All Products
Search
Document Center

Alibaba Cloud Model Studio:Scale a deployment

Last Updated:Jun 06, 2026

Prerequisites

Update a model deployment

This operation adjusts the number of resource units for a dedicated service.

Endpoint

PUT https://dashscope-intl.aliyuncs.com/api/v1/deployments/{deployed_model}/scale

Request example

To scale a specified service, run the following command:

curl --request PUT "https://dashscope-intl.aliyuncs.com/api/v1/deployments/emo-35b3f106-sample01/scale" \
    --header "Authorization: Bearer ${DASHSCOPE_API_KEY}" \
    --header 'Content-Type: application/json' \
    --data '{
                "capacity":2
            }'

Request parameters

Parameter

Type

Location

Required

Description

deployed_model

String

path

Yes

The unique identifier of the deployment. Obtain this ID by calling the Create a deployment or List deployments API.

capacity

Number

body

Conditionally required

This parameter is applicable only when "plan": "mu" (model unit).

For feature availability, see Feature support for model unit deployment.

The new number of resource units.
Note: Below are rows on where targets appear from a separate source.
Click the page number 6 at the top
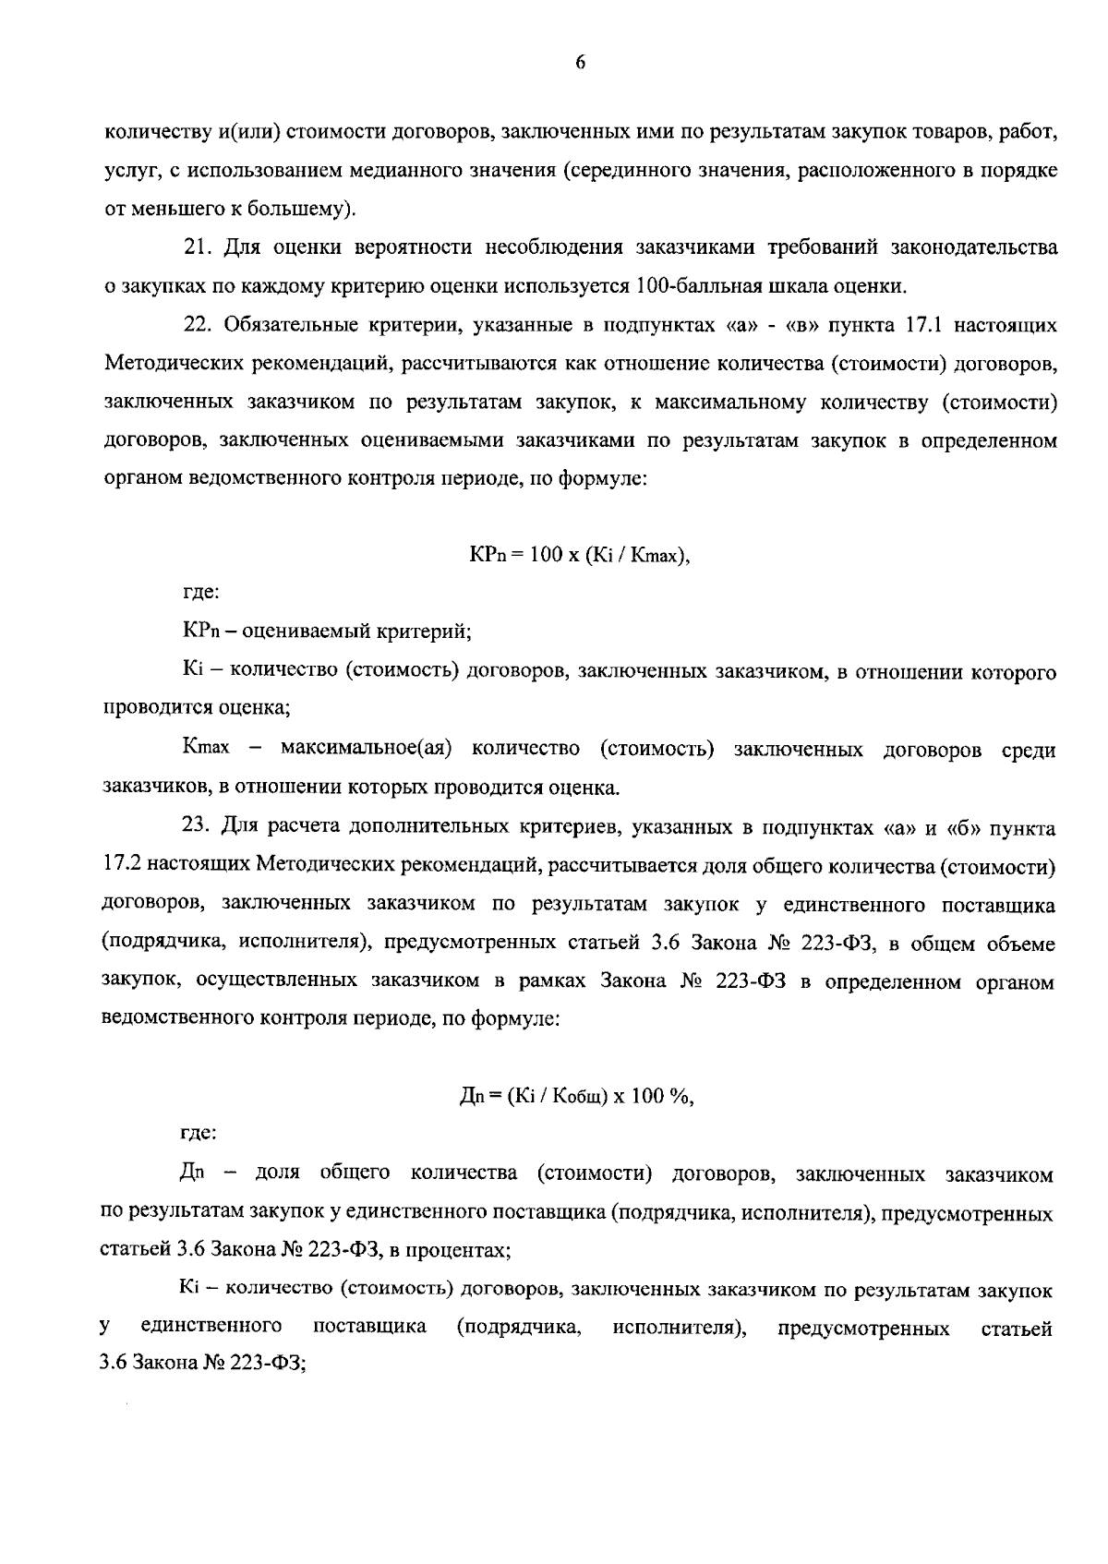click(x=581, y=63)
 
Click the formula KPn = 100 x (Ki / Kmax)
click(x=580, y=556)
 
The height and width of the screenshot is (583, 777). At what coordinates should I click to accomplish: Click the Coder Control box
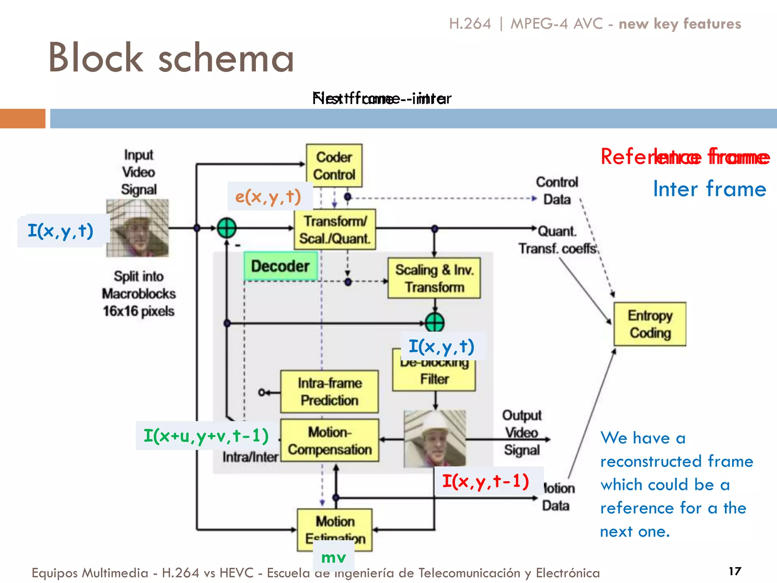[x=334, y=165]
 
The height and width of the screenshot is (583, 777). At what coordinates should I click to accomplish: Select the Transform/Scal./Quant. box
[x=335, y=229]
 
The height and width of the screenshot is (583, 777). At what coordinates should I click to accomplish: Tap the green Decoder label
[x=280, y=266]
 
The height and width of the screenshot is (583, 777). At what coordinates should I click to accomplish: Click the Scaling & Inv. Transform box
[x=434, y=278]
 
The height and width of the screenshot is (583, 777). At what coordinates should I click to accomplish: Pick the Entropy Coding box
[x=650, y=324]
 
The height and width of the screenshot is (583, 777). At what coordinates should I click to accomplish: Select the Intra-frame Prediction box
[x=329, y=392]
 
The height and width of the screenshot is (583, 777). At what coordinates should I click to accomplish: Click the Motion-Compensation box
[x=329, y=441]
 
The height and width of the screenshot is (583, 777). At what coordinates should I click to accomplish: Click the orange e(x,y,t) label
[x=269, y=196]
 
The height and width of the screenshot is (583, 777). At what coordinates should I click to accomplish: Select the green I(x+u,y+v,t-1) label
[x=206, y=436]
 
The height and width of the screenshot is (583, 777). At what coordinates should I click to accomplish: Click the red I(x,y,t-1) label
[x=486, y=481]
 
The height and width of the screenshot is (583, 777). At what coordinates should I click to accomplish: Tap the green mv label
[x=333, y=557]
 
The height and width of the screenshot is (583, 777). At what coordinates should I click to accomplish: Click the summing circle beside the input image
[x=226, y=228]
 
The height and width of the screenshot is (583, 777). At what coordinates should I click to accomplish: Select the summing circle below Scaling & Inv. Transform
[x=434, y=323]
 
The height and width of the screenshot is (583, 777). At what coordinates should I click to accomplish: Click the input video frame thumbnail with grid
[x=137, y=228]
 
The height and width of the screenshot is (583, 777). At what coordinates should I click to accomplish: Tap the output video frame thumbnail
[x=435, y=438]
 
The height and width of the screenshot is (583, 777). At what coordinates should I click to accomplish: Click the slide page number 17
[x=735, y=571]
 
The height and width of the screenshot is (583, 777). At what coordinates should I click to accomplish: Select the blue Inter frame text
[x=709, y=189]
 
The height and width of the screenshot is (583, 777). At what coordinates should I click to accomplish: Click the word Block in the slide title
[x=96, y=58]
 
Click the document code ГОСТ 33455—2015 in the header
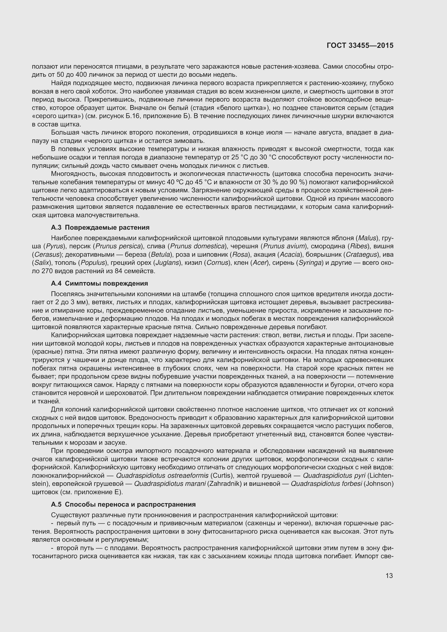(360, 46)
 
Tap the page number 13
(389, 576)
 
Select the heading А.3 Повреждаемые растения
(100, 227)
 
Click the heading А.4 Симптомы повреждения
(99, 283)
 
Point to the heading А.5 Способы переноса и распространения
(123, 504)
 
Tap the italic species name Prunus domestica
(197, 246)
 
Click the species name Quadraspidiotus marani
(170, 484)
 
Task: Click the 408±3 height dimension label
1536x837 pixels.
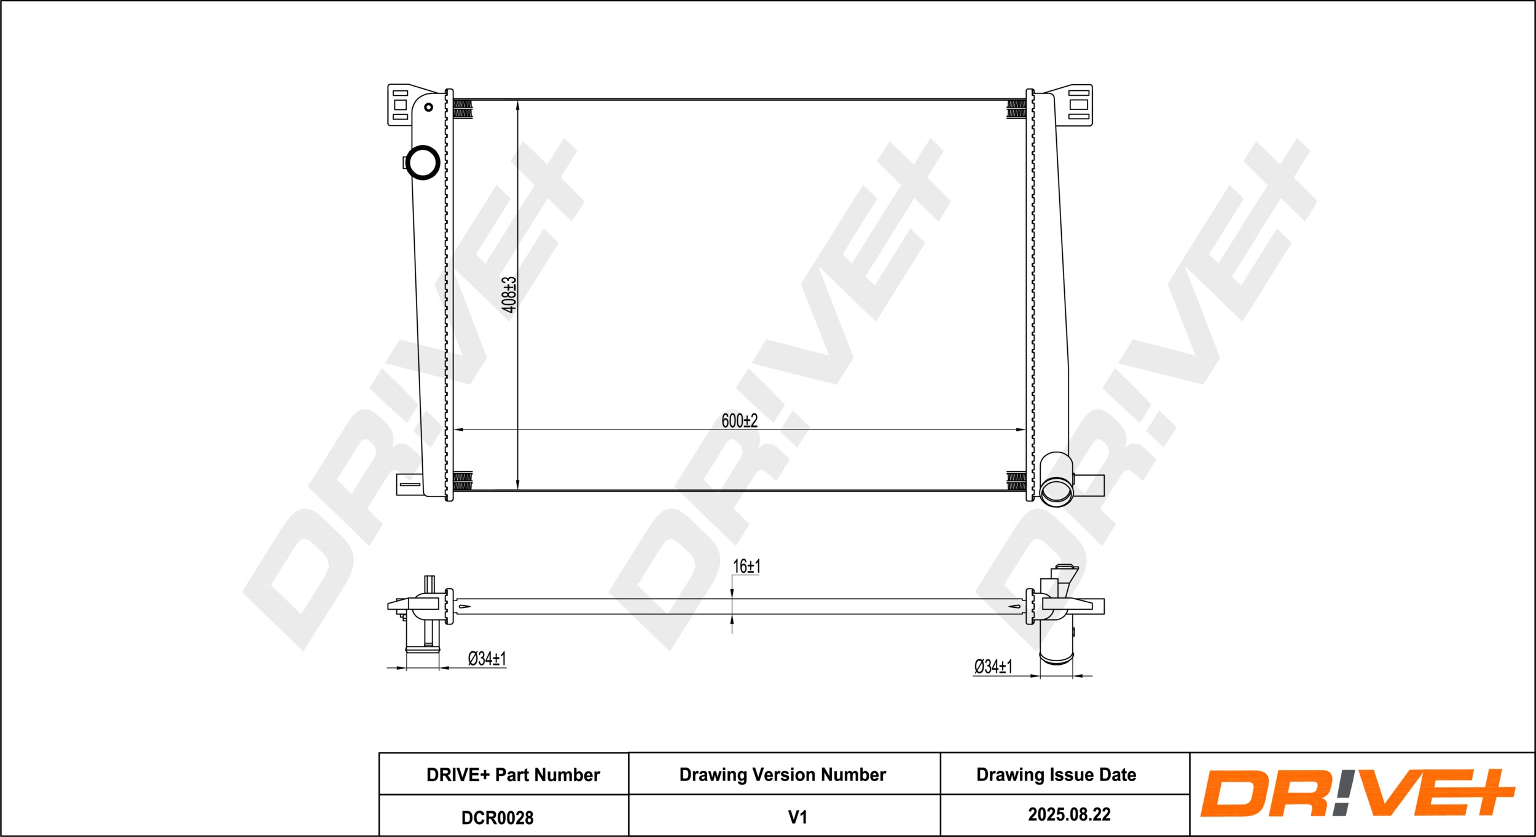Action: (509, 294)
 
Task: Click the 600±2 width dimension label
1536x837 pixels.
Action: (739, 421)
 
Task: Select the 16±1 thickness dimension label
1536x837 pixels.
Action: (746, 566)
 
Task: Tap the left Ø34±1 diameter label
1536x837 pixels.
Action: (487, 659)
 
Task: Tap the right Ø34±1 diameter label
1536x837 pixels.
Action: (993, 666)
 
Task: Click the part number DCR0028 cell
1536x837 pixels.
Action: (497, 818)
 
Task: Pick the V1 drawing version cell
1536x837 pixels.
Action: (797, 817)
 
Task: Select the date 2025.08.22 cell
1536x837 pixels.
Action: (1069, 815)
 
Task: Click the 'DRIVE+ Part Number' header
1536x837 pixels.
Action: (513, 775)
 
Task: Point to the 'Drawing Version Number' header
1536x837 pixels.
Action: (782, 775)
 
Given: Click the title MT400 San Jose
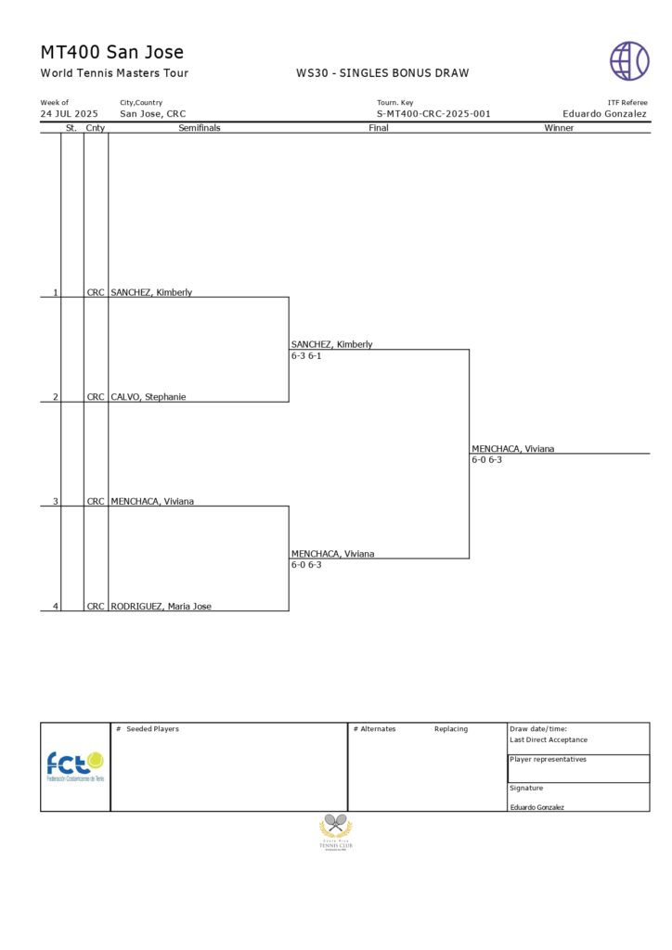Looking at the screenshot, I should pyautogui.click(x=111, y=52).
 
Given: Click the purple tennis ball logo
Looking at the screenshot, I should pyautogui.click(x=629, y=60).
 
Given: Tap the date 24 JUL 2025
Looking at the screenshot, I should pyautogui.click(x=69, y=114).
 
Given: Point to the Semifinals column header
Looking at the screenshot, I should pyautogui.click(x=199, y=128).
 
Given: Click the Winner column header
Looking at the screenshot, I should pyautogui.click(x=559, y=128).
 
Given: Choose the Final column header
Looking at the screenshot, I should pyautogui.click(x=379, y=128).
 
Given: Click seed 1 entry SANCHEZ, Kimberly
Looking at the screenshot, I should pyautogui.click(x=151, y=292).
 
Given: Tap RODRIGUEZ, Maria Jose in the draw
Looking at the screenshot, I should pyautogui.click(x=161, y=607).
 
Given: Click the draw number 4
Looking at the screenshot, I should pyautogui.click(x=55, y=607).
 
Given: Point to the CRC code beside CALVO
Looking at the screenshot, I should pyautogui.click(x=96, y=397).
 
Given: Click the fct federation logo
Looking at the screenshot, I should pyautogui.click(x=75, y=766).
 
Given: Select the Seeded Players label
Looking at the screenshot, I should pyautogui.click(x=152, y=729).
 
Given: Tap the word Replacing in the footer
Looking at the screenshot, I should pyautogui.click(x=451, y=729).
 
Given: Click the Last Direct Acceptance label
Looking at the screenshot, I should pyautogui.click(x=548, y=740).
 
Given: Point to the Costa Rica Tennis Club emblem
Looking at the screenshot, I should pyautogui.click(x=336, y=831).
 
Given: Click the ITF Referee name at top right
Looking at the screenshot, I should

The value must be an integer multiple of base_capacity.

ptu_capacity

Object

body

Conditionally required

This parameter is applicable only when "plan": "ptu".

For feature availability, see Feature support for PTU deployment.

This parameter takes effect only when "plan": "ptu" is set.

Example: "ptu_capacity": { "input_tpm": 10000, "output_tpm": 1000 }.

ptu_capacity.input_tpm

Number

body

Maximum number of input tokens that the deployed model can process per minute (tpm).

ptu_capacity.output_tpm

Number

body

Maximum number of output tokens that the deployed model can generate per minute (tpm).

ptu_capacity.thinking_output_tpm

Number

body

Maximum number of pre-computation output tokens that the deployed model can generate per minute (tpm).

Response example

{
  "request_id": "6c6b7676-3fea-423b-bc26-c9e2337e1142",
  "output": {
    "deployed_model": "emo-35b3f106-sample01",
    "gmt_create": "2025-06-17T11:00:38",
    "gmt_modified": "2025-06-17T11:42:02.311",
    "status": "UPDATING",
    "model_name": "emo",
    "base_model": "emo",
    "base_capacity": 1,
    "capacity": 2,
    "ready_capacity": 1,
    "workspace_id": "llm-v71tlv3dezezp2en",
    "charge_type": "post_paid",
    "creator": "17580541***",
    "modifier": "17580541***"
  }
}

Response parameters

For response parameter descriptions, see Create a model deployment task.

Error responses

Response example

{
    "request_id": "ca218d57-b91b-46b2-bd35-c41c6287bcf4",
    "message": "Model: qwen-plus-20230703-cx7f not found!",
    "code": "NotFound"
}

Response parameters

Field

Type

Description

request_id

String

A unique ID for the request.

code

String

The error code.

message

String

The error message.

The following table describes common error codes for this API call.

Error code

Error message

Cause

NotFound

Model: xxx not found!

  • A non-existent model was specified for the deployment task.

  • The specified deployment does not exist.

Conflict

Deployed model xxx already exists, please specify a suffix.

A duplicate suffix was used when creating the deployment task.

InvalidParameter

Invalid capacity (xx), capacity must be larger than or equal to 0 and multiples of 1 and less than 1000!

An invalid value was specified for the capacity parameter.